One thousand records have been recorded by Nadfas volunteers nation wide and the information in these records has been used by researchers, insurance companies and the police. Each item of note is also photographed and the final record goes to the Church. Copies are held in the County Record Office, the Victoria & Albert Museum, the Council for the Care of Churches and the National Monuments Record Centre.
In October 2016 we started recording St. Paul’s East Molesey, a Victorian church in the gothic style. Please contact a member of the Committee if you would like to find out more about Church Recording.
We have now finished recording in the Church of St. Peter at West Molesey and the checking, entering photographs and compilation is almost finished.
Val Goodhart-Riley wrote:
The final work on the recording of the Church of St Mary Magdalene in Littleton is now complete, but we have still been busy recording other churches.
We have also updated the record of the Church of St. Andrew’s at Cobham; this Church was recorded in 1986 but some substantial changes have taken place in recent years so an appendix to the record was needed.
St. Andrew’s dates back to the middle of the 12th century, and parts of the original building still survive despite heavy restoration during the 19th century. One of the items recorded by our team was a stained glass window which had been in the Church for 150 years. In 1986 the window was hidden by the pipe organ so could not be recorded, but recent refurbishments, and the removal of the organ revealed this richly coloured narrative window.
Most of our sections had things to record and it was an enjoyable time particularly for one of our group who had been involved in the original recording in 1986.
These two images show angels from totally different dates. The cherub’s head above the West Door is dated 1600, while the angel (one of a pair) on the reredos in the North aisle was painted by Martin Travers in 1941.

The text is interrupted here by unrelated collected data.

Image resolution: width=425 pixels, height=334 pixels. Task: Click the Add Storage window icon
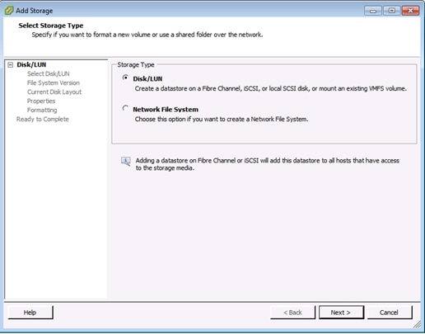pyautogui.click(x=9, y=11)
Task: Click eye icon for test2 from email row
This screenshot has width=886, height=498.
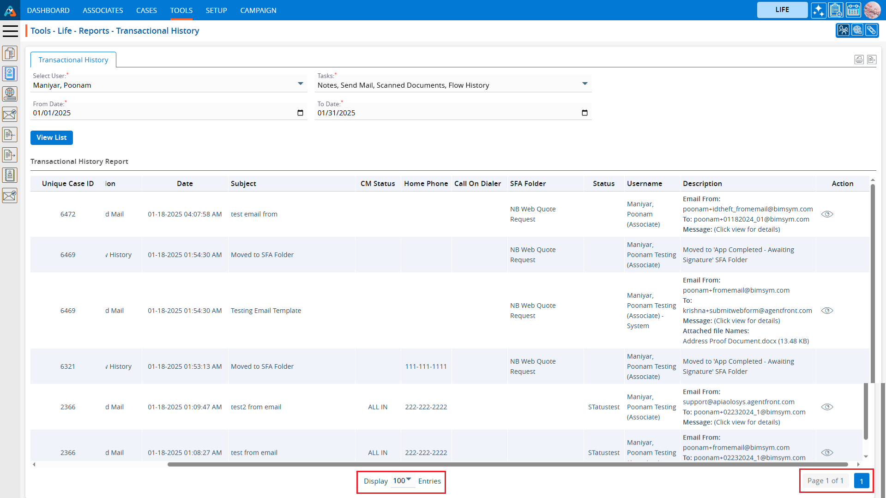Action: pyautogui.click(x=827, y=407)
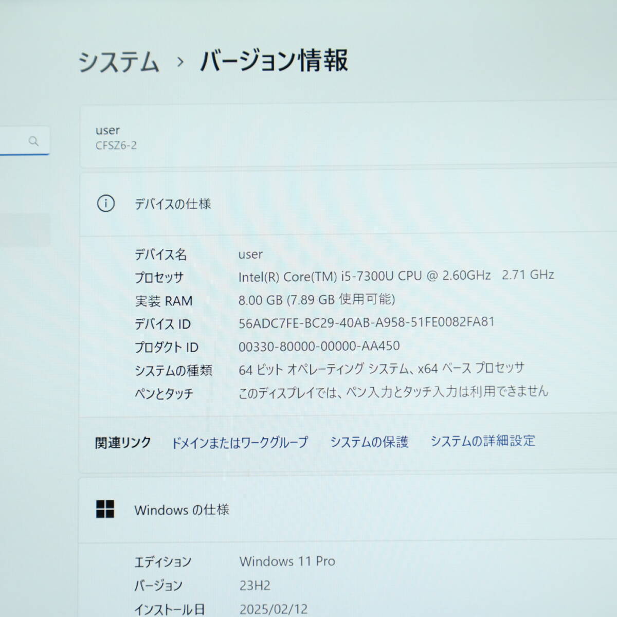
Task: Open the ドメインまたはワークグループ link
Action: [239, 443]
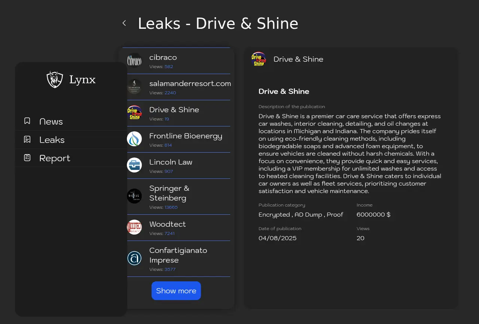The image size is (479, 324).
Task: Click the Lincoln Law briefcase icon
Action: coord(134,165)
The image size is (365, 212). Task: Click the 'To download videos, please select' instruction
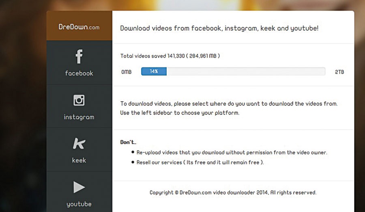pos(229,104)
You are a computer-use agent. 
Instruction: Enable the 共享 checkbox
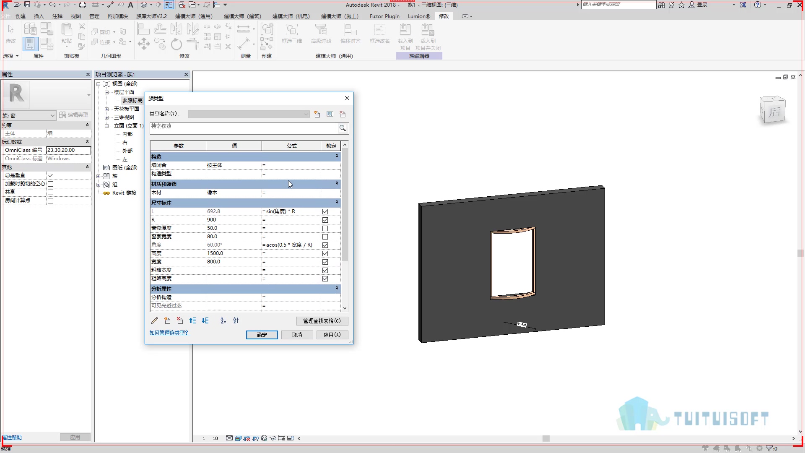tap(50, 192)
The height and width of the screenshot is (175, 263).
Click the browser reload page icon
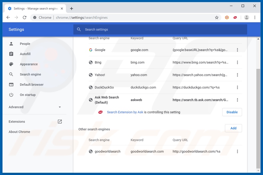point(25,18)
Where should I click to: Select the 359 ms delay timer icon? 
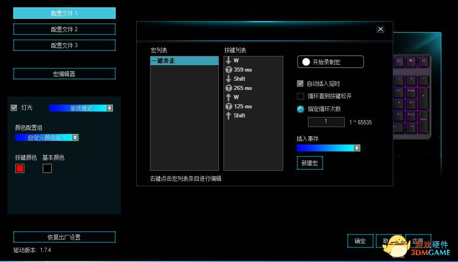coord(229,70)
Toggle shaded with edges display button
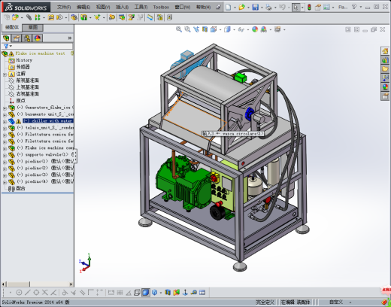The height and width of the screenshot is (307, 391). click(146, 293)
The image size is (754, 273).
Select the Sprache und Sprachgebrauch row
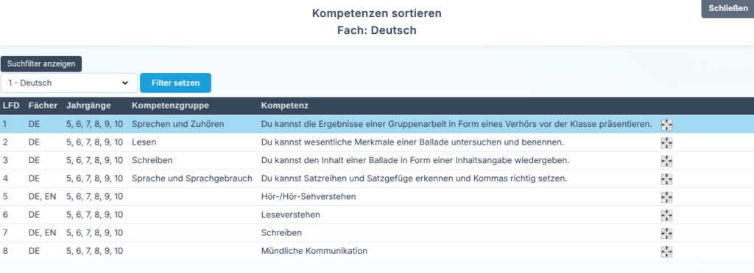(377, 179)
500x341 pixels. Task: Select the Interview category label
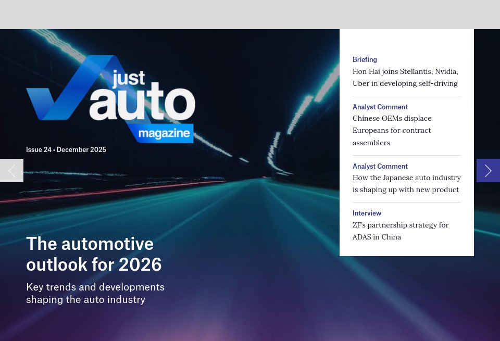pyautogui.click(x=367, y=213)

Here are two embroidered angels found in a heavy oak chest on a discarded altar frontal, only large enough for a side aisle altar. They must have been worked by a member of the congregation.
2009 Church Recorders Outing
Diane Phillips, one of our recorders once again organised a very successful tour of the Surrey countryside visiting four lovely churches.

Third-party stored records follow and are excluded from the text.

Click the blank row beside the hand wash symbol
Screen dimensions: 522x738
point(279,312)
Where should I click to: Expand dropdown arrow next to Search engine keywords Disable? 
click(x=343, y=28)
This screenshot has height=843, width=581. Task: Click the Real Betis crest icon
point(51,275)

Our first visit was to St. Andrew’s at Gatton which is fitted with choir stalls, panels, glass and artefacts from Northern Europe. Simon Jenkins, in his book ‘England’s Thousand Best Churches’ says it is ‘not really a 19th c English Church, more a Flemish Collegiate Chapel of the 16th c’. We were fortunate to be shown round the Church by two members of the Congregation who happened to be Church Recorders.

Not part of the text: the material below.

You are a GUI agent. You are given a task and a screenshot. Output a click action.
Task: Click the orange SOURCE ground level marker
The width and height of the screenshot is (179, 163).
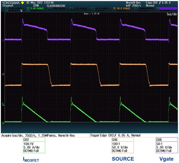pos(3,74)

We then moved on to two Norman churches, Wisley Church and St. Nicholas at Pyrford (shown above). Wisley Church has many traces of ancient wall paintings dating back to the 12th c, and an interesting tombstone to John Choat, died 1879 and his wife Hannah, died 1890, containing in the inscription the words ‘Her Children and her Children’s Children numbering 160, shall rise up and call her blessed’. We all agreed with the sentiment.
St Nicholas at Pyrford is one of the oldest churches in Surrey that stands as a complete building of one period; axe marks left by Norman masons can be seen on the chancel arch. A bell-turret and porch outside the north door are Tudor additions.
Our last visit was to All Saints at Ockham. We were shown round by a member of the congregation who supplied us with very welcome tea and biscuits. The 13th century east window is one of only two windows of seven stepped lancets in England and a delight to be seen on a sunny day. There is much of interest in this Church and we were fortunate to have such a knowledgeable guide who rounded off our visit with a climb to the top of the bell tower to hear the hour struck.
Our thanks must go to Diane for ensuring we had such a lovely day.